▸ Dataset extract
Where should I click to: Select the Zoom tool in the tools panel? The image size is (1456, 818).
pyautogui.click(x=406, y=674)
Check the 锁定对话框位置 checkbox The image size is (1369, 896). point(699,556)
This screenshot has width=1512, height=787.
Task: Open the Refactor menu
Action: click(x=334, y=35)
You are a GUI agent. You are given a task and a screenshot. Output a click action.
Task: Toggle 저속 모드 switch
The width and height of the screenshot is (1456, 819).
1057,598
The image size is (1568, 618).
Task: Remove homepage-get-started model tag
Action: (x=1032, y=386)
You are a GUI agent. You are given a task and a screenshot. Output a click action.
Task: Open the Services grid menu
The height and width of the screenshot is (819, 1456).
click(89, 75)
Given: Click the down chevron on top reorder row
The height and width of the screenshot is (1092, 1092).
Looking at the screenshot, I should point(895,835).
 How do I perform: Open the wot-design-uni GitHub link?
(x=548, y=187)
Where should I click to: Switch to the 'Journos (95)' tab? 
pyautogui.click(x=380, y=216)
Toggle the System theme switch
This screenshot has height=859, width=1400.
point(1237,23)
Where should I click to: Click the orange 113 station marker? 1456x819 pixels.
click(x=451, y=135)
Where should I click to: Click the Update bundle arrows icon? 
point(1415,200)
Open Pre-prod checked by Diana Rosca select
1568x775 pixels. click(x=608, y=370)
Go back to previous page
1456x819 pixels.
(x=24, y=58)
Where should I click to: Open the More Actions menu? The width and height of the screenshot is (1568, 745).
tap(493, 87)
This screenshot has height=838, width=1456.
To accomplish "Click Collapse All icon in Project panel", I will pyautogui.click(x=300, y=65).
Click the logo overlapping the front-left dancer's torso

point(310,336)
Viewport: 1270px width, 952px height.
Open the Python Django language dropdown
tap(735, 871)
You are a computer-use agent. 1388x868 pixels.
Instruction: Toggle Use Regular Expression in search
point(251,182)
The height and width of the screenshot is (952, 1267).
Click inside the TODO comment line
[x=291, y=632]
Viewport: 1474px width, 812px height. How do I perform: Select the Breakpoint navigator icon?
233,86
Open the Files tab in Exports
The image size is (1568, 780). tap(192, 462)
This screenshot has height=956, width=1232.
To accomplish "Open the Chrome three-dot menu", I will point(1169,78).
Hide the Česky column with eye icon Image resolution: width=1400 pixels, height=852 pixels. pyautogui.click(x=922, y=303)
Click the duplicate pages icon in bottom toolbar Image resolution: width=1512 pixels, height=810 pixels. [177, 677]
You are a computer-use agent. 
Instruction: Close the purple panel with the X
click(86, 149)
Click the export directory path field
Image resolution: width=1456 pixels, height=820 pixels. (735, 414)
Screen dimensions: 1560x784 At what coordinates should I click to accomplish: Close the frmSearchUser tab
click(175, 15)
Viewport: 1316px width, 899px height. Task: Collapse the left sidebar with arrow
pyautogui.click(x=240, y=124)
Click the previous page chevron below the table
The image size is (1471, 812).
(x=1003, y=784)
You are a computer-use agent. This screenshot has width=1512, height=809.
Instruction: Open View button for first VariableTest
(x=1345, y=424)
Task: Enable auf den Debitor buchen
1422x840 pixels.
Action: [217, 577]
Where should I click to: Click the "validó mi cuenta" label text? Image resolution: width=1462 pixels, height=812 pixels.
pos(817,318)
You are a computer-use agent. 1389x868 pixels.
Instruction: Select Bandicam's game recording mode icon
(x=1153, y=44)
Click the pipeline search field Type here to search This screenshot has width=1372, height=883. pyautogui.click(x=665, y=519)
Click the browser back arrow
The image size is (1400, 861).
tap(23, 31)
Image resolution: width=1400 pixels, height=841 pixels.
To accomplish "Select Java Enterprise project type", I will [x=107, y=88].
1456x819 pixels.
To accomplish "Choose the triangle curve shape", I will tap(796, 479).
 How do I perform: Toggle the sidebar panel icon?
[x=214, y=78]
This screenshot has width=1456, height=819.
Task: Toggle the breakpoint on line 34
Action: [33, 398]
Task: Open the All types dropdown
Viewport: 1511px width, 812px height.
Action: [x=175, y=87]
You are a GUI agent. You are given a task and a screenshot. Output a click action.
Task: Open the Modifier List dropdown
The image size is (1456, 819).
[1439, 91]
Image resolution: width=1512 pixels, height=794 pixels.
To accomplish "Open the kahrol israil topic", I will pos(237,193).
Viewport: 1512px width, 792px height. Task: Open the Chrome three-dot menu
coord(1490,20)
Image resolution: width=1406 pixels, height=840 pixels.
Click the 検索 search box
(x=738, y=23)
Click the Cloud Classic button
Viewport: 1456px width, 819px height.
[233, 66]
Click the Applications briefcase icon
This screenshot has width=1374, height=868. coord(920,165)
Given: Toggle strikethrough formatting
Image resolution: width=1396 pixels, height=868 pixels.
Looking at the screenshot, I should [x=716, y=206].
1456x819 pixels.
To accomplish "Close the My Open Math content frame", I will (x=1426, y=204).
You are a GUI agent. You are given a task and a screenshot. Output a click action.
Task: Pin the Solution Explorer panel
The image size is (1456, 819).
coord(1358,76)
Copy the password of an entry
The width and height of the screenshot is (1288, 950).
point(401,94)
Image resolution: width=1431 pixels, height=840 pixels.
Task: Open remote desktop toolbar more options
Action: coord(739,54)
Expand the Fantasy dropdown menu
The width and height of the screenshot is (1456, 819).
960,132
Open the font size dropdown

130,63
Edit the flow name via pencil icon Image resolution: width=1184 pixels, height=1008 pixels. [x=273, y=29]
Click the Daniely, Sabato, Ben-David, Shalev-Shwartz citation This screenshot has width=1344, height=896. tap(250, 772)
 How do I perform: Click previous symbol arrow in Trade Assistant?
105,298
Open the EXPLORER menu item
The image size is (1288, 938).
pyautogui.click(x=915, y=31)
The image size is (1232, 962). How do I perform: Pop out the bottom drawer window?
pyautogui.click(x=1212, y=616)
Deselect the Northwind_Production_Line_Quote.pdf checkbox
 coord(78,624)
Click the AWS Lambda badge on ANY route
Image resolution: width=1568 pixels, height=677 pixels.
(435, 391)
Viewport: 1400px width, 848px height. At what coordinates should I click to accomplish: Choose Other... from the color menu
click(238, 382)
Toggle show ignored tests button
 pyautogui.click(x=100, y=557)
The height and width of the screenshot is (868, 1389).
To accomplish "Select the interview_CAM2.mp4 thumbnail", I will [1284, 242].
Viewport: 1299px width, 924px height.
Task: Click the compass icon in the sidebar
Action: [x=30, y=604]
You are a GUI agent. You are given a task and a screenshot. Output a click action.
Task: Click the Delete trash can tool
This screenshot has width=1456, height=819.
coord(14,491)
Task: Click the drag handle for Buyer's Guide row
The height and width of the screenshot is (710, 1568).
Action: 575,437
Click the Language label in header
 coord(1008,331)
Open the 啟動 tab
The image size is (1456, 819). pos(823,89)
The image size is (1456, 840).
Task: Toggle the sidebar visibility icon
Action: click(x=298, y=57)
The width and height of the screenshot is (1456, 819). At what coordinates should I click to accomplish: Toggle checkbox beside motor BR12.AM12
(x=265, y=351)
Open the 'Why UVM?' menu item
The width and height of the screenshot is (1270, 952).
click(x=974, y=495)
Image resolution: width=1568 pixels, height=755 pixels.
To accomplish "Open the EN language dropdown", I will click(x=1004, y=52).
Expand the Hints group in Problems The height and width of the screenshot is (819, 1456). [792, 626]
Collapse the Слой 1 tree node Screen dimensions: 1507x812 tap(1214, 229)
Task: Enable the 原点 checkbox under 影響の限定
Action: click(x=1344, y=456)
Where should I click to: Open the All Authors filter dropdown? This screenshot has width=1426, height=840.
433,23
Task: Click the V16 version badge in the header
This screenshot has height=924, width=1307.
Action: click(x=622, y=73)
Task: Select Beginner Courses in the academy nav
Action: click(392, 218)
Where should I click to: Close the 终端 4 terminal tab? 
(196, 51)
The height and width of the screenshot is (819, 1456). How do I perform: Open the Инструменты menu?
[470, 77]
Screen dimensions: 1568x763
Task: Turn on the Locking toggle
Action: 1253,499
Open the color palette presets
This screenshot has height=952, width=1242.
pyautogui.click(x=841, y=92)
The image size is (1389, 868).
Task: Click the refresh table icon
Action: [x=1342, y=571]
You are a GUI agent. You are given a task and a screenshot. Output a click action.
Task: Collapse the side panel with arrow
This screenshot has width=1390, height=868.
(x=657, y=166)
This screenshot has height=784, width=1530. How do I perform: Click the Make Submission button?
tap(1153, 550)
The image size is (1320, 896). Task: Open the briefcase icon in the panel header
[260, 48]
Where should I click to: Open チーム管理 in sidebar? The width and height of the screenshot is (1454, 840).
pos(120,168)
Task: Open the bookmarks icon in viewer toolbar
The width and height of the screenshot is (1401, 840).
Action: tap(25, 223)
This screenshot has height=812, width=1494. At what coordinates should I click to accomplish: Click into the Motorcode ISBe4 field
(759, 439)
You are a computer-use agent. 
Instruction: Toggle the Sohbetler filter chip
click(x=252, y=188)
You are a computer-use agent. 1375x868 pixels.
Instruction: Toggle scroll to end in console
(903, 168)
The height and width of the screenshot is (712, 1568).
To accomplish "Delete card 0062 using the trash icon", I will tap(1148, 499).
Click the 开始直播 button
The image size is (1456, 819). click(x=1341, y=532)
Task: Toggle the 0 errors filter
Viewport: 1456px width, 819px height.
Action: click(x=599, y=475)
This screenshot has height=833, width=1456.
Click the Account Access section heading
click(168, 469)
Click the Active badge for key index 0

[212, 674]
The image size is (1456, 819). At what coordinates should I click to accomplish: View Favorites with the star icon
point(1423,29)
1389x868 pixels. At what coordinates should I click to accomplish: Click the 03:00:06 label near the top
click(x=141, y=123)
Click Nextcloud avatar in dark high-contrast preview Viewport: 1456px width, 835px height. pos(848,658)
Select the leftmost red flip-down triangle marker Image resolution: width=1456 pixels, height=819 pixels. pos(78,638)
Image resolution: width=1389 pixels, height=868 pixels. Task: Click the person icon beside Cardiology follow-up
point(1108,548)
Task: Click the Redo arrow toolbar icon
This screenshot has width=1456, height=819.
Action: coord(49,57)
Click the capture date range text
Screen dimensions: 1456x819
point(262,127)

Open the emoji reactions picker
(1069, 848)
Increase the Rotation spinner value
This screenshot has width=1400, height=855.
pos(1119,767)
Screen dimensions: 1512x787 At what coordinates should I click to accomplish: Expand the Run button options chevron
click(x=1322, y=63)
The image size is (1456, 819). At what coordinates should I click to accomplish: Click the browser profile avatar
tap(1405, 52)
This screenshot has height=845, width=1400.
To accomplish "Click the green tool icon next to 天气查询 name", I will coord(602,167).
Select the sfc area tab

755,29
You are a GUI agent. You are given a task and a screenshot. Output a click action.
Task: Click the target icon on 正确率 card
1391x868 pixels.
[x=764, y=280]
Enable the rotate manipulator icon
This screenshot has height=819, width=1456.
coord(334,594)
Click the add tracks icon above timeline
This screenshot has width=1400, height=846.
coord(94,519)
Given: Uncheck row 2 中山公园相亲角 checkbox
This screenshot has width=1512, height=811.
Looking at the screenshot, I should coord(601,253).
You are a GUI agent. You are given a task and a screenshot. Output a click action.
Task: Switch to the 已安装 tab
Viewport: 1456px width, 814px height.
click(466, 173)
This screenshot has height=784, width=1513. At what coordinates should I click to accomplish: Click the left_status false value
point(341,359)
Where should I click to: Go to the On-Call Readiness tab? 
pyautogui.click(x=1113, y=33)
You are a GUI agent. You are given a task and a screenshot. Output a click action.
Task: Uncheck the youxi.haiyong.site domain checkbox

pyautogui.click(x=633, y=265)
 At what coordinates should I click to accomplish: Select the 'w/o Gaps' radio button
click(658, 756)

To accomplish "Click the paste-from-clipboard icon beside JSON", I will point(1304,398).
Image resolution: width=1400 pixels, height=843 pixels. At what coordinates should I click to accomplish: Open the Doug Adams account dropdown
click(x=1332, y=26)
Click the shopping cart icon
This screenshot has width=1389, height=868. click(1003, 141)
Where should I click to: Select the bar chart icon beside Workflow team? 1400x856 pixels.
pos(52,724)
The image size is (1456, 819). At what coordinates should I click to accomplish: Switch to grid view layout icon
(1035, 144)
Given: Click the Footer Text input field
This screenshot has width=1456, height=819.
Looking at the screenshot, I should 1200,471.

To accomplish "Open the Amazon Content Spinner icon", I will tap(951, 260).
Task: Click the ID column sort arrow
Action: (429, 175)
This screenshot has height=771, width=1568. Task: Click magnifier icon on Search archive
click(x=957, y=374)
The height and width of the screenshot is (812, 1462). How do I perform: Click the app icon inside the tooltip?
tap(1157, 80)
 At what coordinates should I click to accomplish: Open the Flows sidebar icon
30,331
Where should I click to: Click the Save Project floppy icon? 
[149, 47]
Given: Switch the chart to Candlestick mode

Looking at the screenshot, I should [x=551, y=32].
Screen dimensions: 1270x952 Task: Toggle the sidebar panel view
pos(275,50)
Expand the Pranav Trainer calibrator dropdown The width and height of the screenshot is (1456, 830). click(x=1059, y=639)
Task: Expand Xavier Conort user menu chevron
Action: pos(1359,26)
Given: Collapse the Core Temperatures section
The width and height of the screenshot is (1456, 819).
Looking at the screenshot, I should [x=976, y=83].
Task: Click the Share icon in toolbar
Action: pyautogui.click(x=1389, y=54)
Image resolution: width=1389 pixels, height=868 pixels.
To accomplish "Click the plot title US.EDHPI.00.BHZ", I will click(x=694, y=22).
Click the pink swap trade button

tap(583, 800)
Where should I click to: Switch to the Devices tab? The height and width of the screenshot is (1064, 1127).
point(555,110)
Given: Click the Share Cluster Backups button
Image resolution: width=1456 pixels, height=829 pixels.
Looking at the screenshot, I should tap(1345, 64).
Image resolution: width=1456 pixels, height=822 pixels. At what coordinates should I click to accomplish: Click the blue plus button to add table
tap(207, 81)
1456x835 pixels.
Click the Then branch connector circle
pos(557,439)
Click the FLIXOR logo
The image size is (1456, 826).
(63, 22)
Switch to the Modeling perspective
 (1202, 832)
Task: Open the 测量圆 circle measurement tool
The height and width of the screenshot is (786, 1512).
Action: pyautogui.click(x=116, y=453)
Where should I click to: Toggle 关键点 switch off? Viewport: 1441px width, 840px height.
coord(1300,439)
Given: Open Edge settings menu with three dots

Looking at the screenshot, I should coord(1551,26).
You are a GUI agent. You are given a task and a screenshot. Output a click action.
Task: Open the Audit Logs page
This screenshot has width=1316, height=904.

▸ Requirement
Filter the entries above down to the lines that contain the word "computer".

▸ Response area
You are a computer-use agent. 1388x868 pixels.
You are a computer-use agent. 
You are a computer-use agent. This screenshot has width=1512, height=809.
You are a computer-use agent. 1389x868 pixels.
You are a computer-use agent. 
You are a computer-use agent. 1375x868 pixels.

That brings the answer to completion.